__What the task asks__.
Rewrite the entries starting with the line that contains "You are a computer-use agent. Viewport: 1024px" and going on through the line that contains "should pyautogui.click(x=473, y=931).", substituting "pane" for "tab" and keeping everything else the same.

====== Entries shown

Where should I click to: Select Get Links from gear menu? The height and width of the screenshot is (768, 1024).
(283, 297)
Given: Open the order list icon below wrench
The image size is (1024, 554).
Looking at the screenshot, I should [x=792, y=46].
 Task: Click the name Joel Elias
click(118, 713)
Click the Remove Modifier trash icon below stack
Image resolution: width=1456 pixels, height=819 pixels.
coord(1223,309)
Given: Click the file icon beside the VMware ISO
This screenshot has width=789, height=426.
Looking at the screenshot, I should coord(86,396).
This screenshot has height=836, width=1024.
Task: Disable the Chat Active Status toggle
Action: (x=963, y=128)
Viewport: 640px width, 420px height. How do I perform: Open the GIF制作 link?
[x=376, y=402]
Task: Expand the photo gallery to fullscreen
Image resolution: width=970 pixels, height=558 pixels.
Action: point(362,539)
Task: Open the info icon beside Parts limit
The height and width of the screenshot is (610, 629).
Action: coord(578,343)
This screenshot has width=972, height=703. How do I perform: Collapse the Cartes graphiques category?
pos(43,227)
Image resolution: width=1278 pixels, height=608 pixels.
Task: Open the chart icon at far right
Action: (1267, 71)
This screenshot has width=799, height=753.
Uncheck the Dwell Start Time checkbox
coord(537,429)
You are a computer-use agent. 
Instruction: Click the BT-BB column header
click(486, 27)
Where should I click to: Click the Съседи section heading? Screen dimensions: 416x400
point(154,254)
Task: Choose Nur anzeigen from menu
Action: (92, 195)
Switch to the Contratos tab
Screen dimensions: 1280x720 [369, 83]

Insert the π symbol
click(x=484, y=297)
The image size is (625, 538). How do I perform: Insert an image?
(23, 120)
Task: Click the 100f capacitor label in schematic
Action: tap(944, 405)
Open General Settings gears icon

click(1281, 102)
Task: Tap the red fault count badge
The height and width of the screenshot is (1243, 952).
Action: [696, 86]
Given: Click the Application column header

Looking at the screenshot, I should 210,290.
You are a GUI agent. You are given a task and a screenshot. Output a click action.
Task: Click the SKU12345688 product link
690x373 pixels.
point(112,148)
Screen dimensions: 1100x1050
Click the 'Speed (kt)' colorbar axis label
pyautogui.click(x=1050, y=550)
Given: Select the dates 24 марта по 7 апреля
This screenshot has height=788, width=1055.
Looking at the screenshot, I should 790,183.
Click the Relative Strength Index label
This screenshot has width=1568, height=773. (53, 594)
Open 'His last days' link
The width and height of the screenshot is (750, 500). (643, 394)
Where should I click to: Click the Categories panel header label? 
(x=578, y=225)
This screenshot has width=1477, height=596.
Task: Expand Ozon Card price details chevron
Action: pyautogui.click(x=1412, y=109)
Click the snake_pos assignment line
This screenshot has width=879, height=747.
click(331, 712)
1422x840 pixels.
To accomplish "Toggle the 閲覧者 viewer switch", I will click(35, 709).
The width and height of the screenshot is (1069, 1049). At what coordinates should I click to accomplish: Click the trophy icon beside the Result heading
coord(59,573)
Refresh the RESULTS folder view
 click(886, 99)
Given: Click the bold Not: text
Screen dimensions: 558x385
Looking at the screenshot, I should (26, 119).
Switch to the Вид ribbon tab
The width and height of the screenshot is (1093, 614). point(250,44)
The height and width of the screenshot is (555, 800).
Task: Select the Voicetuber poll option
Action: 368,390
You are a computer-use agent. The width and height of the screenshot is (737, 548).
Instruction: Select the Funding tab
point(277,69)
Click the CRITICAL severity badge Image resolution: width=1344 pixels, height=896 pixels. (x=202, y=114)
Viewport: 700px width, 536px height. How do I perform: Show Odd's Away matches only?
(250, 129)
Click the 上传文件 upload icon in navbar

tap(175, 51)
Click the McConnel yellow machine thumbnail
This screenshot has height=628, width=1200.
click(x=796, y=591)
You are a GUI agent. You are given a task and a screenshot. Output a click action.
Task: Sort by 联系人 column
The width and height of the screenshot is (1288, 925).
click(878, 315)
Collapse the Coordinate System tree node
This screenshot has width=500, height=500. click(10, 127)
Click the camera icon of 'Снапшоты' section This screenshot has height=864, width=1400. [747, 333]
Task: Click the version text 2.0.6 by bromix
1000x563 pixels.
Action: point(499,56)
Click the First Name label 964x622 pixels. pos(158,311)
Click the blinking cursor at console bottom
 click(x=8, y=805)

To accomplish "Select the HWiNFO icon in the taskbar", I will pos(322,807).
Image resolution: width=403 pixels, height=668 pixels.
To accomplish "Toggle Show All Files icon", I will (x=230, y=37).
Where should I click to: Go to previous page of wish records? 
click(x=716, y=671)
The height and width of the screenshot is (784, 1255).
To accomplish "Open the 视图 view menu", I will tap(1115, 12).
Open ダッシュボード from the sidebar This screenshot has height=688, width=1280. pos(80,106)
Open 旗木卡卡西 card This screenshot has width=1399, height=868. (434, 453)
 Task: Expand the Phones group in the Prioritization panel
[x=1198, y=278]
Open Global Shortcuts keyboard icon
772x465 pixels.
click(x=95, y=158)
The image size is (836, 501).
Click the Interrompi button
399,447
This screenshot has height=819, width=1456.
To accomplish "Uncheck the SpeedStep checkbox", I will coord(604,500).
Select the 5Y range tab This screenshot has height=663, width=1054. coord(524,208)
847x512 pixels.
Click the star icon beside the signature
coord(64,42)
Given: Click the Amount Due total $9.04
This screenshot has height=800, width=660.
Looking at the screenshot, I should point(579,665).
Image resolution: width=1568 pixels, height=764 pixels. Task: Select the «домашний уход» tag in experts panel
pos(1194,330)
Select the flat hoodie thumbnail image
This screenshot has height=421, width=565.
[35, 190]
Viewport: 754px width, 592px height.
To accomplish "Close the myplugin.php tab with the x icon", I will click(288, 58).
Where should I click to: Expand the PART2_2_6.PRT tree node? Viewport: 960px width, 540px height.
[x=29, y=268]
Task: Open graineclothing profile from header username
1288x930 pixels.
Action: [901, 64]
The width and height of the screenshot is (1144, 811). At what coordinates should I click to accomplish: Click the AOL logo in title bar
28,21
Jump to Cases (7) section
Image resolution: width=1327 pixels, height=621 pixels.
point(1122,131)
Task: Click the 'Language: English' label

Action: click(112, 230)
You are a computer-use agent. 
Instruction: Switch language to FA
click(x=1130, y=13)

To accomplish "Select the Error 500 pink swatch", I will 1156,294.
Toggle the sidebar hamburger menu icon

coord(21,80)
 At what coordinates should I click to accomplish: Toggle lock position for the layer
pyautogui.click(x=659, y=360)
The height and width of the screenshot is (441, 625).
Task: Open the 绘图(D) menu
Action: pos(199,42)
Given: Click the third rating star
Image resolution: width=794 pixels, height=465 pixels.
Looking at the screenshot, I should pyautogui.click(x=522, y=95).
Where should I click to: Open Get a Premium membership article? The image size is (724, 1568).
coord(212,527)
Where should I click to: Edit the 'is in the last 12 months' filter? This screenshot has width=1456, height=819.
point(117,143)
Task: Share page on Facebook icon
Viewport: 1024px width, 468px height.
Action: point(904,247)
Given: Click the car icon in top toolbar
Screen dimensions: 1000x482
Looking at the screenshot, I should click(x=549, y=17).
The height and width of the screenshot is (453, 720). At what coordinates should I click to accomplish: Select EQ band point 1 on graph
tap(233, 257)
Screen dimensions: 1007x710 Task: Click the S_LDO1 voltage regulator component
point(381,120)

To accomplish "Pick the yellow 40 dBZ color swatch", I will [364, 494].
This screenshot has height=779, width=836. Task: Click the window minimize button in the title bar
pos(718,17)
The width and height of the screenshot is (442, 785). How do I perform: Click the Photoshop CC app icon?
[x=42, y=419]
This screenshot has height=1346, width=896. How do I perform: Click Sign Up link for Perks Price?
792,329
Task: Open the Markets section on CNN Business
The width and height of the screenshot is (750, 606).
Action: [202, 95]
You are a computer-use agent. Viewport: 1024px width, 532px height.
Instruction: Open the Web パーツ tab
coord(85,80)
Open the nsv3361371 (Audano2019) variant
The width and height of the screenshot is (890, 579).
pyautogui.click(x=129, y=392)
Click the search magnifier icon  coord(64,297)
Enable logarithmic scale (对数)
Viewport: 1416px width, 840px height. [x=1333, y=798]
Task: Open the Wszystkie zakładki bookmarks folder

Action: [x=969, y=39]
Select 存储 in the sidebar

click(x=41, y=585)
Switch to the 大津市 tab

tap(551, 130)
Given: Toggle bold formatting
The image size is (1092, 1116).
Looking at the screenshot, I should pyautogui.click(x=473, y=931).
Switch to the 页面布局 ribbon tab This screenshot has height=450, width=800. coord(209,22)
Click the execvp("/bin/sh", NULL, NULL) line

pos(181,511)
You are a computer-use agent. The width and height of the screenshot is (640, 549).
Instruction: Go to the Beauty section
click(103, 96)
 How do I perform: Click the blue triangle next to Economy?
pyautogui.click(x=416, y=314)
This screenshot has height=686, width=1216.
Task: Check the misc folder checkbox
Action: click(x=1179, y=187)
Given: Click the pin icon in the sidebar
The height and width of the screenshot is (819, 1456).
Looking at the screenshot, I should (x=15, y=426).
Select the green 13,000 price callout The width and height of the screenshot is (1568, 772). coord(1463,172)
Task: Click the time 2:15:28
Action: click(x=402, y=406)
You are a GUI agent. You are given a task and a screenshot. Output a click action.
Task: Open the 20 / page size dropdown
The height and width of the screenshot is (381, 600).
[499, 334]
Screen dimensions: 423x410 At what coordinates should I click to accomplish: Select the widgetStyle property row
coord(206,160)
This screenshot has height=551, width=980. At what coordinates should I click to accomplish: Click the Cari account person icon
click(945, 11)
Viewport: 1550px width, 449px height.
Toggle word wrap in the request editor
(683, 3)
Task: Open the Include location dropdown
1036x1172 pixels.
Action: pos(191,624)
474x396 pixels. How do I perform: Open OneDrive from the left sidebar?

============

__Solved problem__.
You are a computer-use agent. Viewport: 1024px width, 532px height.
Instruction: Open the Web パーツ pane
coord(85,80)
Open the nsv3361371 (Audano2019) variant
The width and height of the screenshot is (890, 579).
pyautogui.click(x=129, y=392)
Click the search magnifier icon  coord(64,297)
Enable logarithmic scale (对数)
Viewport: 1416px width, 840px height. [x=1333, y=798]
Task: Open the Wszystkie zakładki bookmarks folder

Action: [x=969, y=39]
Select 存储 in the sidebar

click(x=41, y=585)
Switch to the 大津市 pane

tap(551, 130)
Given: Toggle bold formatting
The image size is (1092, 1116).
Looking at the screenshot, I should pyautogui.click(x=473, y=931).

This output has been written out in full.